Developmental metabolomics to decipher and improve fleshy fruit quality
2020
Abstract Fruit quality, that remains crucial to human nutrition and health, is closely related to biochemical composition, mostly, although not only, due to low molecular-weight metabolites. Final fruit quality results from coordinated physiological processes during development from anthesis to growth and ripe stages. Fruit development and quality may be modulated in response to (a)biotic stress, as well as through compositional evolution postharvest. Biotic stress effects are not addressed here. Comprehensive biochemical analyses of the metabolome have been used to describe and generate knowledge concerning fruit biochemical composition and metabolism, and their developmental and spatial changes before and after harvest.
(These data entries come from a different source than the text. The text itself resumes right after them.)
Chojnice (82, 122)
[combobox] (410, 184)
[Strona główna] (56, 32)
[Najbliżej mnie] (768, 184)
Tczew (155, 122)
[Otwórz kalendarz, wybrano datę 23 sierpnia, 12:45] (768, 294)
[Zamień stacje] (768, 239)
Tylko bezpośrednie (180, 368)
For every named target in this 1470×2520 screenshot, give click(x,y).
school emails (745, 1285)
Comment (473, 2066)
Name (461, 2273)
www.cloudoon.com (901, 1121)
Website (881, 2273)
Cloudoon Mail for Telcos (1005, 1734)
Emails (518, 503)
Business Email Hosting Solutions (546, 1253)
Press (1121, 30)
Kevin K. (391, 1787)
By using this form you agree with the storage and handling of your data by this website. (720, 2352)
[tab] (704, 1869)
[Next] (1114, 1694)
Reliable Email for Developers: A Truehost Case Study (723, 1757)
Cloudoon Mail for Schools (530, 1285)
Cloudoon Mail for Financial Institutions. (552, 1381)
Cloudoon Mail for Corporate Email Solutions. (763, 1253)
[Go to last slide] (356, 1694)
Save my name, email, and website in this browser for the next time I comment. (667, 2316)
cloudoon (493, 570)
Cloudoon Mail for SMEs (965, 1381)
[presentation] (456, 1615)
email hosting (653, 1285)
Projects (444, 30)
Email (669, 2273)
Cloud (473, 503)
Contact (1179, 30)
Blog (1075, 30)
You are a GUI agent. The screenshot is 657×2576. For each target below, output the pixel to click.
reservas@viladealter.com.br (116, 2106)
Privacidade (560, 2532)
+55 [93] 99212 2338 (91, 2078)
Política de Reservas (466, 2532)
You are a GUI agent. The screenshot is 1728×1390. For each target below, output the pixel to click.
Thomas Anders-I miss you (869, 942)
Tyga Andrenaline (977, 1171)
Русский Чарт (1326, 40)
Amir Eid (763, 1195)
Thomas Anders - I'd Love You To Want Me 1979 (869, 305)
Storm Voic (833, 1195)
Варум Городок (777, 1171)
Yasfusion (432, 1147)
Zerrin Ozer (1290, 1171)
They have involved NMR- or MS-based fingerprinting, profiling or imaging strategies, possibly combined with targeted analyses (e.g., antioxidant metabolites). In this chapter, we first stress analytical aspects crucial for fruit metabolomics. Then, recent examples concerning metabolomics of temperate and tropical fleshy fruits (fresh, not processed), whether they are models or species of agronomical interest, are discussed in the context of possible impacts on fruit agricultural practices or breeding. These cases concern metabolism reprogramming during fruit set, development and postharvest, environmental effects, gene functional analysis, genetics and systems biology. Major current challenges of specific interest for fruit metabolomics are also discussed as examples of the problems and possibilities for this exciting research field.